How do you promote your music and get your music out to new fans?
(Chuck). We use social media to the absolute fullest extent that we can on all the major sites (Facebook, Twitter, Myspace) and several others as well. A very large portion of our fan base has come from people who have liked our music and passed the word on to their own social media networks about it. Watching how quickly things progressed that way really made us rethink how we had been promoting up to that point.  We’re thankful for Limey59, Girlierox, and HaychStorm not just for getting our promotional ball rolling with a good solid push, but also for teaching us how to get creative with all the tools at our disposal.
  
Do you use any websites like ‘Reverbnation’ or ‘Soundclick’?
 (Chuck) Yes. We use Reverbnation (www.reverbnation.com/spaceshipdays) as our main internet launching pad.

Do you think such sites and the internet are good tools for independent and unsigned artists?
(Chuck) Completely. They aren’t just good tools, but vital ones for indie artists without massive promotional budgets, which is more or less all of us. People sort of look through flyers on the coffee shop wall, but might check their Twitter or Facebook page 38 times a day. Making connections, finding venues to play, and getting your music out to people who want to hear it are very important for indie and unsigned artists. The internet helps us do that efficiently, and effectively. That leaves more time for the most important stuff, which is writing songs.

 With all the various websites out there for independent and unsigned artists, is there still something that is missing from them that you think would benefit the lesser-known artists? 
(Chuck) Many sites have fantastic resources, but the biggest thing that’s missing is people who aren’t in bands. Artists, by and large are on those pages to promote themselves, which is essential obviously, but it’s uncommon to find the ones who use sites pages to indulge their own inner music fan. Networking is cool in its own way, and it’s also great to discover those really good artists that you might not have heard otherwise but as far as finding new fans to engage with, its something that sill needs to get done one person at a time. Muso-friendly websites have helped to increase an artist’s reach, but building up a real following is still something you have to work at.

How do you relax?
(Greg)  lay on the bed, turn off the lights, shut my eyes, and listen to my Ipod.
(Matt) I lay under Greg’s bed when he’s listening to his Ipod with his eyes shut and lights off...oh yeah, and jogging.
(Chuck) I read as many books as I can find, after checking to make sure Matt isn’t under my bed. I also try and go to the movies at least once a week.
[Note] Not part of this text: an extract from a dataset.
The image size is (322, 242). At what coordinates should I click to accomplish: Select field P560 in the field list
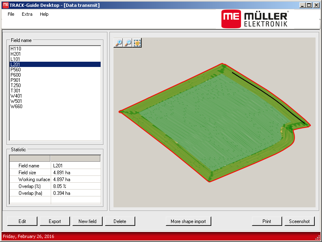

What's your best/worst experience at a gig?
(Greg) Paying the bouncer at the end of the night, since we didn’t make enough at the door to cover the Sound Man’s cost at the Blind Tiger, in Greensboro, NC
(Matt) We played a pizzeria at a military airport.
(Chuck) Worst: We were playing a house party once, and this random girl walked up to Matt (who was literally in the middle of singing his heart out) and said: “Are you guys almost done?”
Best: Its sort of messed up how hard the good ones are to remember—they go by so quickly. I’m going to have to go with the shows we did in Austin TX. Cool city, great crowds—all the stuff you think being in a band is about when you’re nine and watching videos late at night.

What are your day jobs if you have them?
(Greg)  Program Manager for Software Company.
(Matt) Student and sexy bastard.
(Chuck) Daddy, but I do that a night too.

Would you like to be full time working musicians or are you happy with things as they are?
(Greg)  That’s my dream
(Matt) Gee, let me think...

Has your music been used on any film soundtracks?
(Chuck) Not yet

Is it something you’d like to get involved in if the opportunity came along?
(Chuck) Totally! For a card-carrying Motion Picture Enthusiast such as myself, having a Spaceship Days song on a soundtrack would be 27 different kinds of awesome.

Is there anything you'd like to add?
(Matt) Yes. Oprah’s net worth to my savings account.
(Chuck) Thanks for talking to us, and we hope that people remember to support independent art in all its forms, everywhere.